Il y a quelques années le maire de Lyon avait été contraint de retirer l’installation d’une crèche à l’entrée de la mairie principale, au nom de la laïcité. Cette année le maire de Bordeaux déclare vouloir rompre avec la tradition du sapin érigé en centre ville et décoré de guirlandes et lumières, au nom de l’écologie…
Je ne rentrerai ni dans le débat de la laïcité, ni dans celui de l’écologie : on peut aller voir les articles en ligne nombreux sur ces 2 faits et thématiques – fort bien argumentés et d’un certain point de vue, parfaitement justifiés.
Je veux seulement ouvrir une autre fenêtre de questionnements : si Noël n’a plus ses signes dans l’espace public et de moins en moins dans l’espace privé, (combien ont encore dans leur foyer, un sapin et une crèche ? ) que se passe t-il ? Ces derniers nous rappellent ostensiblement que nous vivons un moment différent dans l’année, et que nous sommes invités à « autre chose » que la fonctionnalité de nos relations, (aspect que je vais développer plus loin), alors cette éviction des symboles de Noël – crèche et sapin – ne risque t-elle pas de réduire dramatiquement la fête à ceci : Noël, ce serait les « bonnes bouffes », l’explosion des ventes sur Amazon, dans les boutiques de luxe et/ou de gadgets, et quelques jours fériés… OR,
Noël est porteur de rituels, c’est un rite de passage.
Que viennent nous signifier les rituels ? J’aborderai dans un article à suivre, les différents aspects des rites et leur importance cruciale pour composer et unifier une société humaine, et structurer la sécurité de l’enfant.

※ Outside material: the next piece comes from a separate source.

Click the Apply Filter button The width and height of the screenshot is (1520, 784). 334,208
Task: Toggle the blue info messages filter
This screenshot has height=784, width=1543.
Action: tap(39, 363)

Contentons nous ici, de rappeler que l’étymologie du mot rite est un mot latin qui signifie usage, coutume. Dans toutes les sociétés humaines il y a (eu) mise en place de rites et rituels, et toutes les lectures (sociologique, anthropologique, psychiatrique…etc..) de cet invariant s’accordent à dire que l’on désigne par là une pratique non utilitaire à caractère symbolique.

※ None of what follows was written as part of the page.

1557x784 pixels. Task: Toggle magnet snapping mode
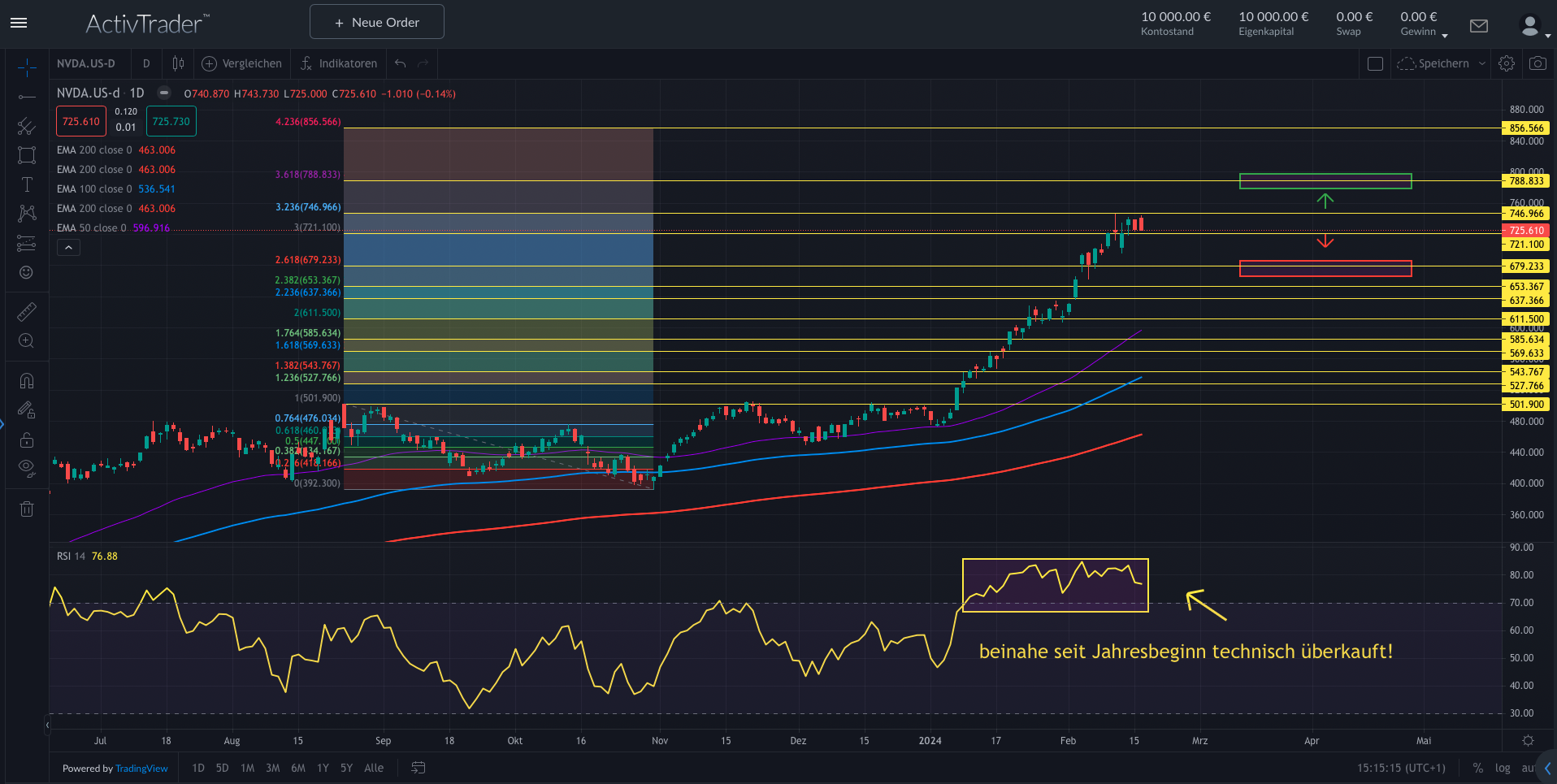(x=27, y=381)
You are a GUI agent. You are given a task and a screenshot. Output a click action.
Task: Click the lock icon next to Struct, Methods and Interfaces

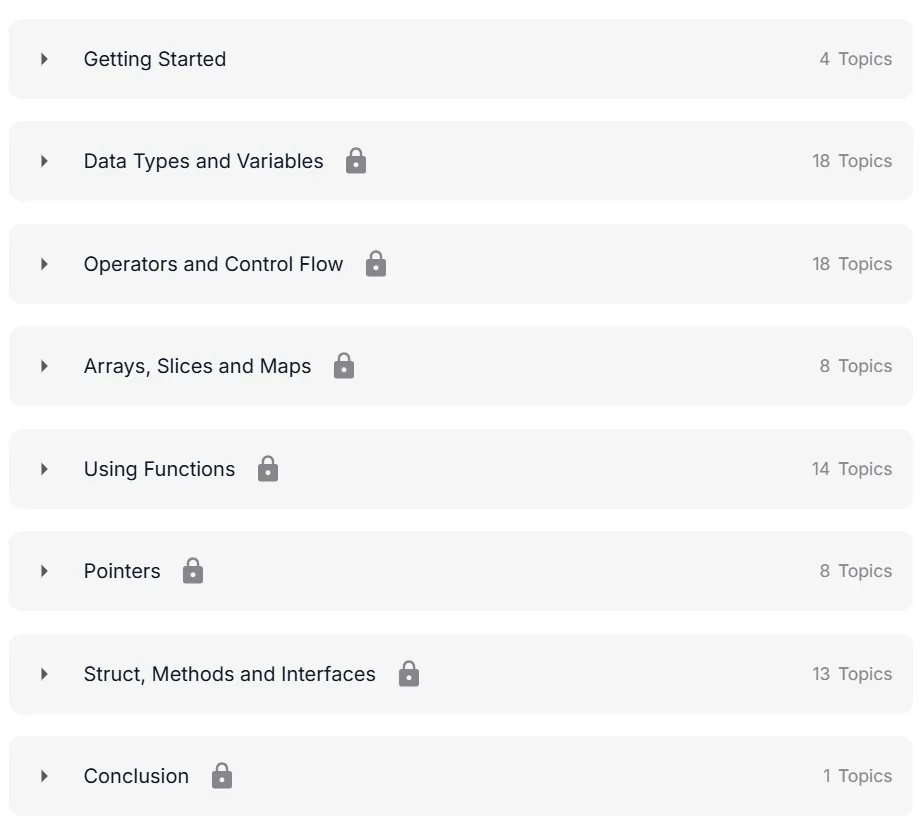[x=408, y=673]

Noël est une fête riche en symboles : le symbole nous promet qu’il y a dans notre vie humaine, autre chose que la réalité visible et tangible.
De quelles promesses, Noël est-il porteur ?
Noël, le sapin : vie et lumière…
La date de Noël, en décembre porte à penser que cette fête catholique est venue « s’appuyer » sur un rite païen, qui célébrait la lumière dans la profondeur des nuits d’hiver. Encore très marqué d’ailleurs dans les pays scandinaves où l’on fête sainte Lucie –jeune fille emblème de lumière au cœur de la nuit d’hiver – le 13 décembre avec autant de ferveur que Noël.
Le sapin, toujours vert quand tous les arbres alentour, offrent leurs branches dénudées à la désolation du froid et du gel, vient y faire écho ; et qui a senti dans son enfance, l’odeur du sapin coupé dans la maison – dans la saison décolorée et inodore qu’est l’hiver – peut se rappeler que tout d’un coup un parfum de vie flotte dans la maison. Cette odeur de bois et de sève convoque le vivant du printemps à venir, cette verdure affirme la vie quand tout semble mort.
Noël vient donc nous promettre que toute nuit se traverse et qu’au plus noir de celle ci, il faut continuer de croire au retour du lumineux, et du vivant.
Noël et la crèche…la fête de la Nativité : la promesse du recommencement.
Noël c’est aussi la fête de la Nativité : la crèche abrite un enfant, sa mère et son père refoulés de tout accueil humain, un âne et un bœuf ; et puis des bergers alentour et enfin au terme d’un long voyage les Rois Mages. Dépouillons un instant cette crèche de sa connotation religieuse.
Qui n’a pas été bouleversé en assistant à une naissance ? Qu’on soit parent ou professionnel, ou même adulte témoin d’une naissance, l’arrivée d’un tout petit au monde, éveille des sentiments uniques, indéfinissables tant ils sont singuliers.
Avec la crèche et ses composantes, il nous est rappelé la vulnérabilité du petit humain et l’immense tendresse qu’elle réveille en nous, le mystère de la vie qui s’éveille, sa force dans l’adversité (bébé dans une mangeoire !)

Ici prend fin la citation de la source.